Writing for candidates
Finally, write with the candidate in mind. The description should be clear, readable, and engaging — conveying not just the requirements but why the role is worth wanting, in language that speaks to the candidates you want to attract. It should make a good candidate think "this sounds like something I'd want to do and could do well." Balancing the informative (what the role is and requires) with the appealing (why it is worth wanting) — clearly and honestly — is the craft of a good job description. And being mindful of inclusive, accessible language helps attract a broad and diverse pool rather than inadvertently narrowing it.
Common job description mistakes
The recurring errors include:
Generic boilerplate that could describe any role and attracts poorly-matched applicants.
Inflated requirement lists that deter capable candidates and shrink the pool.
Vagueness about the actual day-to-day work, leaving candidates unable to assess fit.
Jargon and internal language that creates a barrier to outside candidates.
Overselling the role, attracting people who will be disappointed and leave.
A burdensome application process that loses good candidates.
Why job descriptions work better in a connected hiring system
A job description is the entry point to the hiring pipeline — it generates applications that flow into your candidate tracking, and a good one shapes the quality of everything downstream. When job postings, the application process, and candidate tracking are disconnected (a description posted manually here, applications landing in an inbox there), the connection between the posting and the resulting pipeline is broken, and tracking which descriptions and channels produce good candidates is hard.
When hiring runs on a connected applicant tracking system, the job description and posting are the front of an integrated pipeline — the posting can be distributed, applications flow directly into candidate tracking, and (as our metrics guide covers) you can see which postings and sources produce good candidates and hires.
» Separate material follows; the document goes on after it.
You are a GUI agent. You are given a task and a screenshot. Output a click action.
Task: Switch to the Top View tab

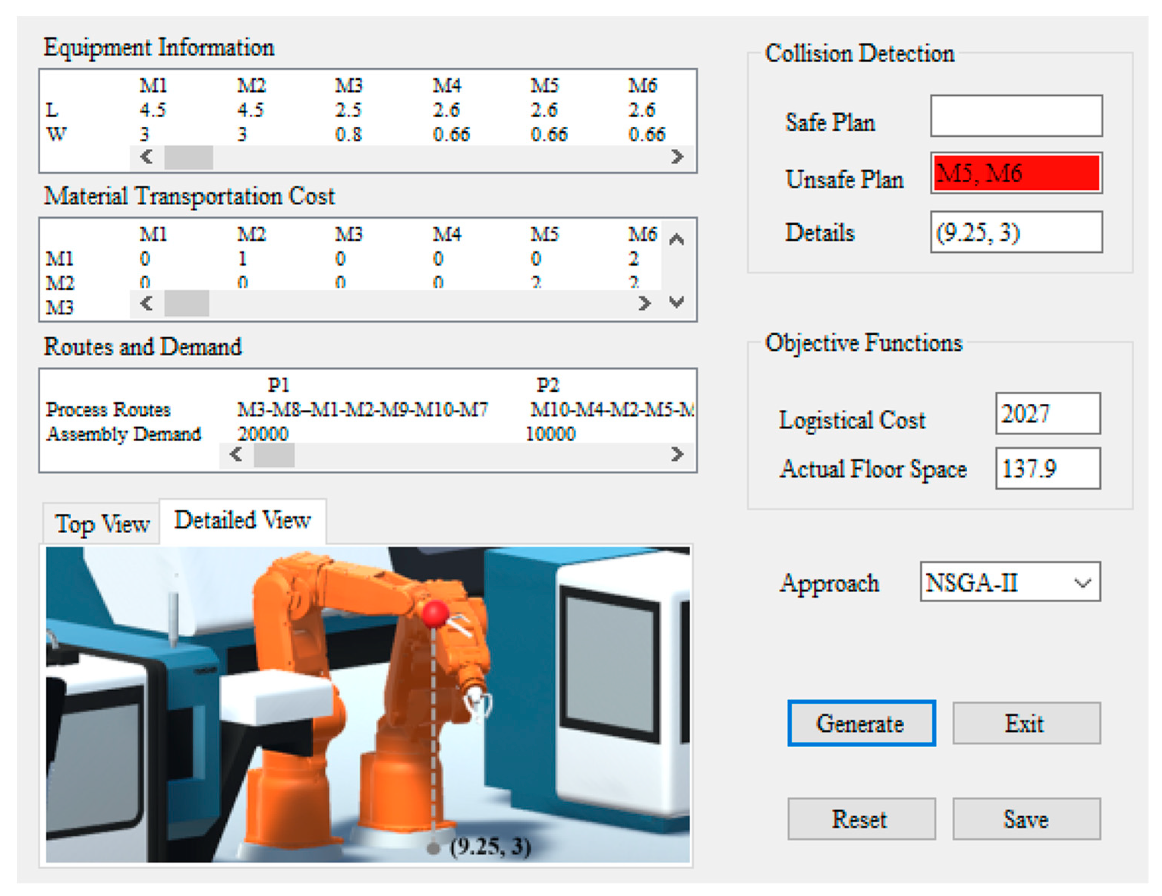coord(102,524)
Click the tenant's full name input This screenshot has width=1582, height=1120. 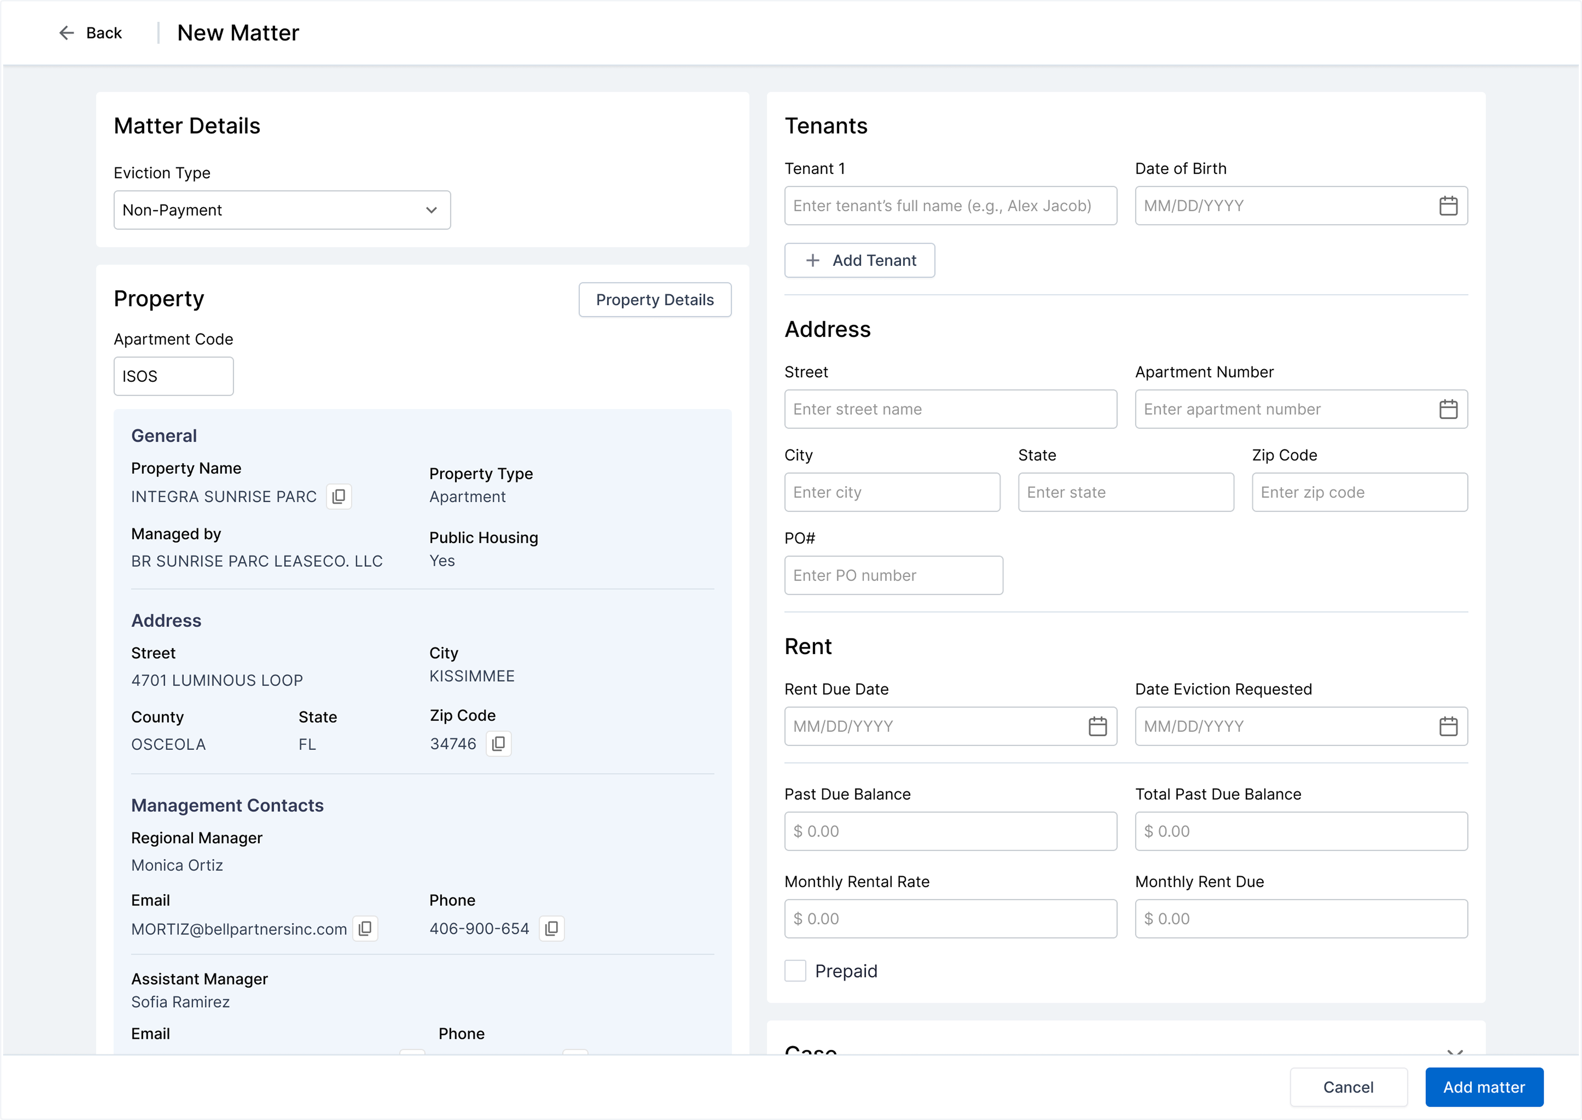click(950, 205)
This is part of how Helion's hiring works, with job postings and the careers page connected to the pipeline on one platform — so the job description leads directly into managed candidate tracking, and a hire flows on through onboarding to payroll. For a company hiring regularly, having the job description connected to the rest of the hiring system means the effort of writing a good description translates into a well-tracked pipeline rather than applications scattered in an inbox.
This guide gives general information on writing effective job descriptions and reflects practical hiring experience. It is intended to help improve your job postings, not as a prescription for any specific situation. Be mindful of applicable requirements around non-discrimination and inclusive hiring for your jurisdiction.